1人で介助をすることで、事故につながるリスクも高まるのでした。
この経験より、他の職員の目線と風当たりは強くなったのも事実です。
精神的にきつかったのですが、もう一度原点に立ち返って考え、『安全安心を作るプロ』と思い返しました。
経験以降は、分からないことはもちろん、協力しないといけないときは積極的に他の職員へ声をかけました。
すると、徐々に話しやすくなり仕事も円滑に進んだのです。

最後に:人生に寄り添うプロとしての価値
介護と聞くとお世話をするだけではと思われるかもしれません。
実際は根拠にもとづいた無理のない介助であったり医療福祉の全体的な知識、心理的アプローチやチームとの連携など幅広いスキルを問われる専門職です。
そして接するのは人です。利用者さんはどんなに症状が悪くなろうとも感情は残ります。
認知症になり今のことを覚えられなくなった、昔のことを忘れていくとしても生きてこられた歴史は変わりません。大切にされていたことや愛しておられたことも確かに存在しています。

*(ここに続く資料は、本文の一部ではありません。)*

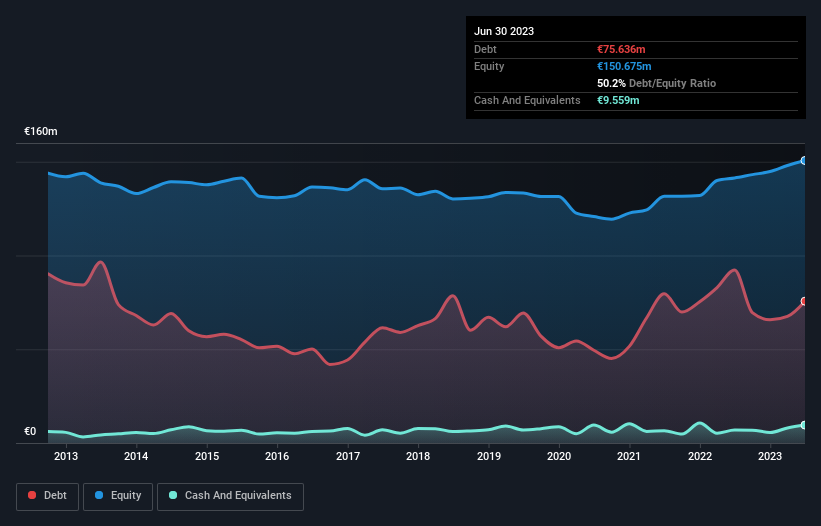Click the blue dot in Equity legend

point(97,496)
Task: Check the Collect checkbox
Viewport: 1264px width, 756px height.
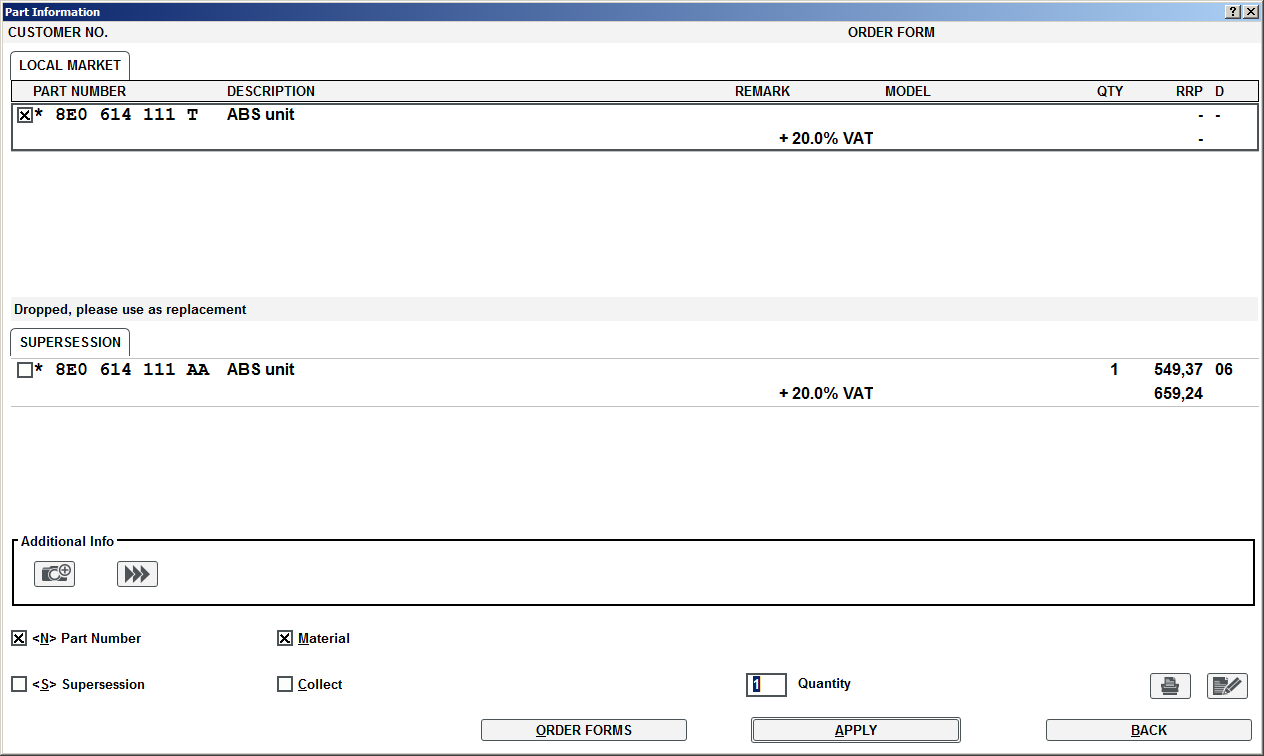Action: [285, 684]
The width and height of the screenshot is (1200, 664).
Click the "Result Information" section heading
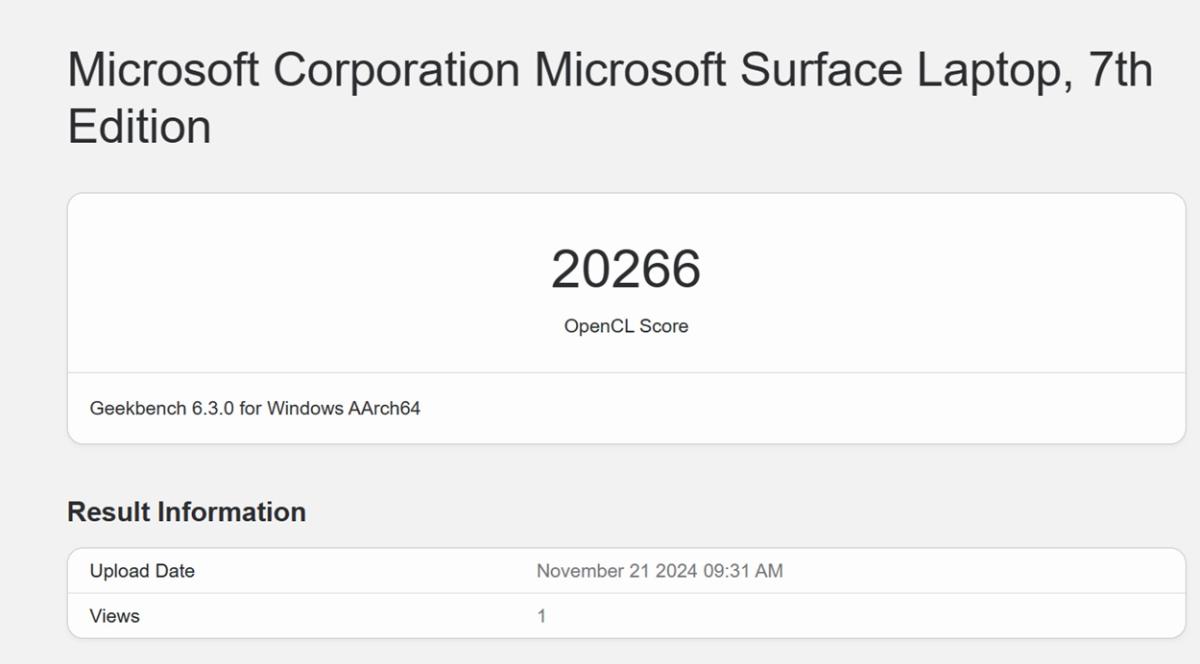coord(186,512)
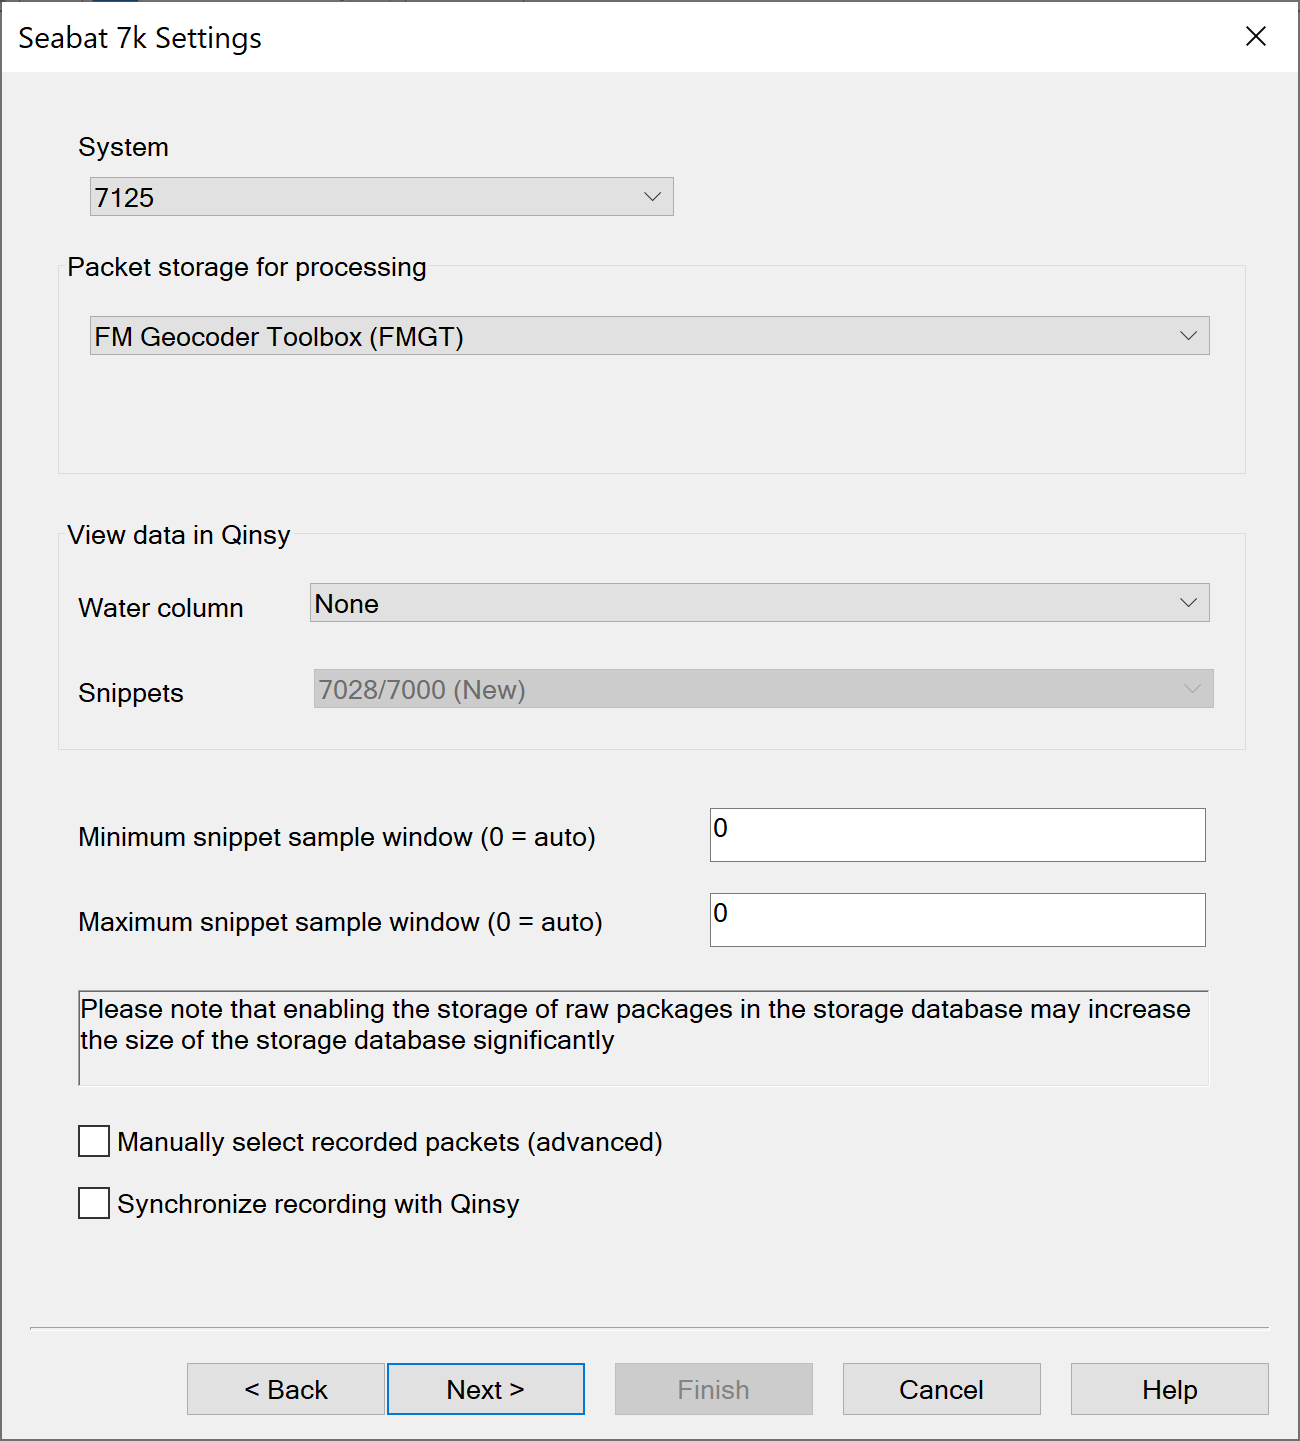Click the Snippets 7028/7000 (New) dropdown
This screenshot has width=1300, height=1441.
point(762,689)
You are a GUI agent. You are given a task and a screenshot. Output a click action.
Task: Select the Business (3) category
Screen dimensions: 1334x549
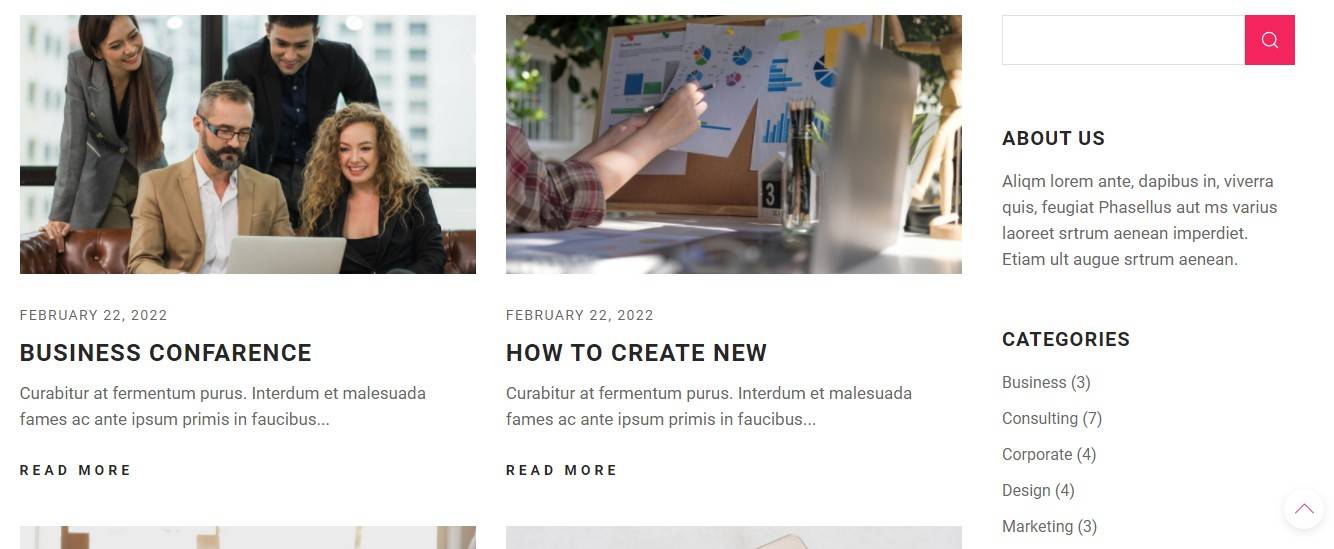1046,382

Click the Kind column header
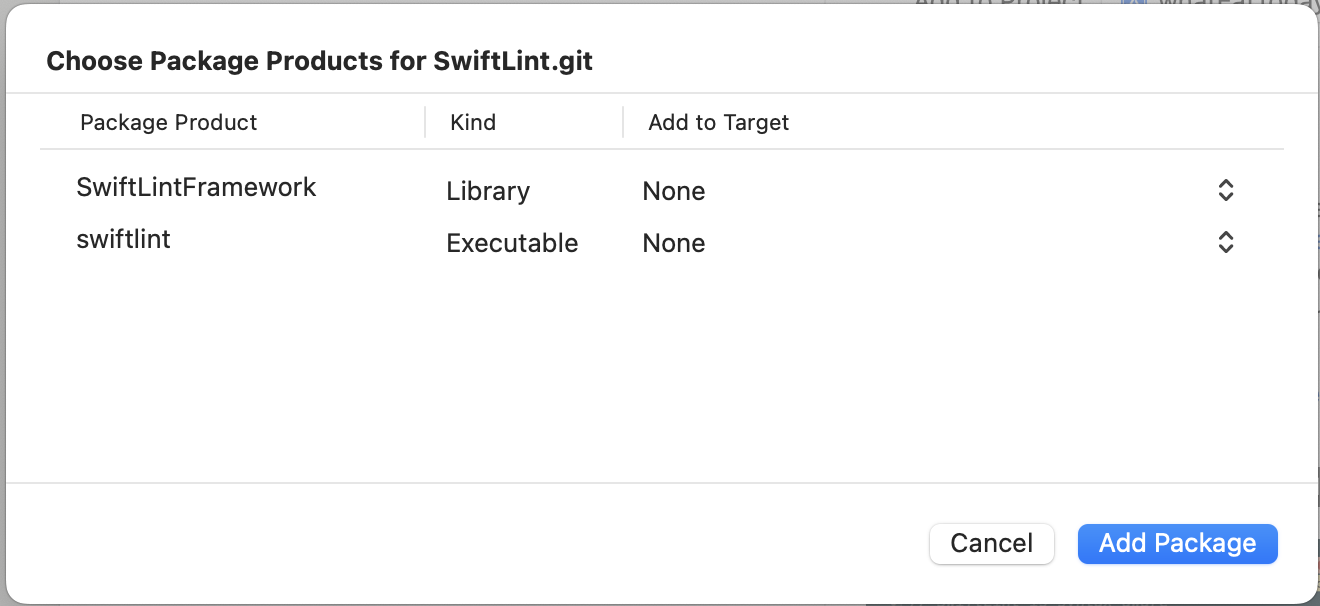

医療には限界があり寿命も避けることができないですが、だからこそ毎日が大切なのです。
利用者さんの後悔が残らないように、ご家族みなさんの笑顔を増やせるようにと配慮する姿勢が介護福祉士には非常に求められるでしょう。
仕事中に分からない、これで良いのか悩むときこそ、周囲へコミュニケーションを取って前に進むとまた変わっていきます。
今回の記事で、介護福祉関係で働きたい、老健に勤めてみようかなと思っていただけたら嬉しいです。